# Task:
The entries are to be repeated in full, without any change.

--------

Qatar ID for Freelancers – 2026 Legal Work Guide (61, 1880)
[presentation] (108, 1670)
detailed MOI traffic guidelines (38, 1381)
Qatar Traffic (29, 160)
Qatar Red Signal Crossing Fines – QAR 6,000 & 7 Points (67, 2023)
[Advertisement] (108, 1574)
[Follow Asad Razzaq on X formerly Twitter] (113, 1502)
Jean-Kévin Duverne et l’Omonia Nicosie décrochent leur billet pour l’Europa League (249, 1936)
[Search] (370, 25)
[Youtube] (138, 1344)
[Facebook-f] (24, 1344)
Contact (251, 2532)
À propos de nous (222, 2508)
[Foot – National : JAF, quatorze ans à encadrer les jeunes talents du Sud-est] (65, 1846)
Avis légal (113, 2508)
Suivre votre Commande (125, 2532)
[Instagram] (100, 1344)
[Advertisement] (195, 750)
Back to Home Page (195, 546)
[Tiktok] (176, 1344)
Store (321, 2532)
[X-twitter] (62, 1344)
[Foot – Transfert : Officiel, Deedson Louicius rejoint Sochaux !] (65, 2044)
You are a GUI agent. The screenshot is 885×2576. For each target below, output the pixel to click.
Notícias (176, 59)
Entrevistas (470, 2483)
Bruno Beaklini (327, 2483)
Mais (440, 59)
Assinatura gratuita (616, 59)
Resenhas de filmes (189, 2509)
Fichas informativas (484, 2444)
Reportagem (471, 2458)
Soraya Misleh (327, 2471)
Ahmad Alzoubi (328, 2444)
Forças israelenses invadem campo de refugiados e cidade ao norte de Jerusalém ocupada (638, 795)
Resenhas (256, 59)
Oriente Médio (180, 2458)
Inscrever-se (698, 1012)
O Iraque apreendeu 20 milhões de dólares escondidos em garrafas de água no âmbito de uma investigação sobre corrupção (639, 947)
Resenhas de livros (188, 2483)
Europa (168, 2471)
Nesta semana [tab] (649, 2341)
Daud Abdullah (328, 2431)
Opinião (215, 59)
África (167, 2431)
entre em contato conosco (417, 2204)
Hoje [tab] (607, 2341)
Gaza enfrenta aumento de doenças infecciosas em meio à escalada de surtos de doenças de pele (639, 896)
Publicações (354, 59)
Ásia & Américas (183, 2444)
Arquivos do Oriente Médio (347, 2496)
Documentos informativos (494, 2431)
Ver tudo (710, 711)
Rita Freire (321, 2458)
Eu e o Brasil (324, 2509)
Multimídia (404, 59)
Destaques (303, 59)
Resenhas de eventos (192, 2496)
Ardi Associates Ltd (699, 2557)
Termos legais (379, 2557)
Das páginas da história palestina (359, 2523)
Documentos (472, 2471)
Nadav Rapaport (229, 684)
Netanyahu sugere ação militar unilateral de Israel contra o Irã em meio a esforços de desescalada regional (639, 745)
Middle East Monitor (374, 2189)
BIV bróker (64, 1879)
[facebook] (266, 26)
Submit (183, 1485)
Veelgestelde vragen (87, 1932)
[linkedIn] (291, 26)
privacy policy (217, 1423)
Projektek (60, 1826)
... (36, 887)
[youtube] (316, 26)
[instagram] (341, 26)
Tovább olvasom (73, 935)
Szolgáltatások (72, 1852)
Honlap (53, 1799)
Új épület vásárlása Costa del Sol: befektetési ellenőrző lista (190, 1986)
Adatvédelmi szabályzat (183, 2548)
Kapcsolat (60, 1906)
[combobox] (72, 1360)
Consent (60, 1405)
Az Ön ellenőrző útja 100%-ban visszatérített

--------

# Answer area:
Qatar ID for Freelancers – 2026 Legal Work Guide (61, 1880)
[presentation] (108, 1670)
detailed MOI traffic guidelines (38, 1381)
Qatar Traffic (29, 160)
Qatar Red Signal Crossing Fines – QAR 6,000 & 7 Points (67, 2023)
[Advertisement] (108, 1574)
[Follow Asad Razzaq on X formerly Twitter] (113, 1502)
Jean-Kévin Duverne et l’Omonia Nicosie décrochent leur billet pour l’Europa League (249, 1936)
[Search] (370, 25)
[Youtube] (138, 1344)
[Facebook-f] (24, 1344)
Contact (251, 2532)
À propos de nous (222, 2508)
[Foot – National : JAF, quatorze ans à encadrer les jeunes talents du Sud-est] (65, 1846)
Avis légal (113, 2508)
Suivre votre Commande (125, 2532)
[Instagram] (100, 1344)
[Advertisement] (195, 750)
Back to Home Page (195, 546)
[Tiktok] (176, 1344)
Store (321, 2532)
[X-twitter] (62, 1344)
[Foot – Transfert : Officiel, Deedson Louicius rejoint Sochaux !] (65, 2044)
You are a GUI agent. The screenshot is 885×2576. For each target below, output the pixel to click.
Notícias (176, 59)
Entrevistas (470, 2483)
Bruno Beaklini (327, 2483)
Mais (440, 59)
Assinatura gratuita (616, 59)
Resenhas de filmes (189, 2509)
Fichas informativas (484, 2444)
Reportagem (471, 2458)
Soraya Misleh (327, 2471)
Ahmad Alzoubi (328, 2444)
Forças israelenses invadem campo de refugiados e cidade ao norte de Jerusalém ocupada (638, 795)
Resenhas (256, 59)
Oriente Médio (180, 2458)
Inscrever-se (698, 1012)
O Iraque apreendeu 20 milhões de dólares escondidos em garrafas de água no âmbito de uma investigação sobre corrupção (639, 947)
Resenhas de livros (188, 2483)
Europa (168, 2471)
Nesta semana [tab] (649, 2341)
Daud Abdullah (328, 2431)
Opinião (215, 59)
África (167, 2431)
entre em contato conosco (417, 2204)
Hoje [tab] (607, 2341)
Gaza enfrenta aumento de doenças infecciosas em meio à escalada de surtos de doenças de pele (639, 896)
Publicações (354, 59)
Ásia & Américas (183, 2444)
Arquivos do Oriente Médio (347, 2496)
Documentos informativos (494, 2431)
Ver tudo (710, 711)
Rita Freire (321, 2458)
Eu e o Brasil (324, 2509)
Multimídia (404, 59)
Destaques (303, 59)
Resenhas de eventos (192, 2496)
Ardi Associates Ltd (699, 2557)
Termos legais (379, 2557)
Das páginas da história palestina (359, 2523)
Documentos (472, 2471)
Nadav Rapaport (229, 684)
Netanyahu sugere ação militar unilateral de Israel contra o Irã em meio a esforços de desescalada regional (639, 745)
Middle East Monitor (374, 2189)
BIV bróker (64, 1879)
[facebook] (266, 26)
Submit (183, 1485)
Veelgestelde vragen (87, 1932)
[linkedIn] (291, 26)
privacy policy (217, 1423)
Projektek (60, 1826)
... (36, 887)
[youtube] (316, 26)
[instagram] (341, 26)
Tovább olvasom (73, 935)
Szolgáltatások (72, 1852)
Honlap (53, 1799)
Új épület vásárlása Costa del Sol: befektetési ellenőrző lista (190, 1986)
Adatvédelmi szabályzat (183, 2548)
Kapcsolat (60, 1906)
[combobox] (72, 1360)
Consent (60, 1405)
Az Ön ellenőrző útja 100%-ban visszatérített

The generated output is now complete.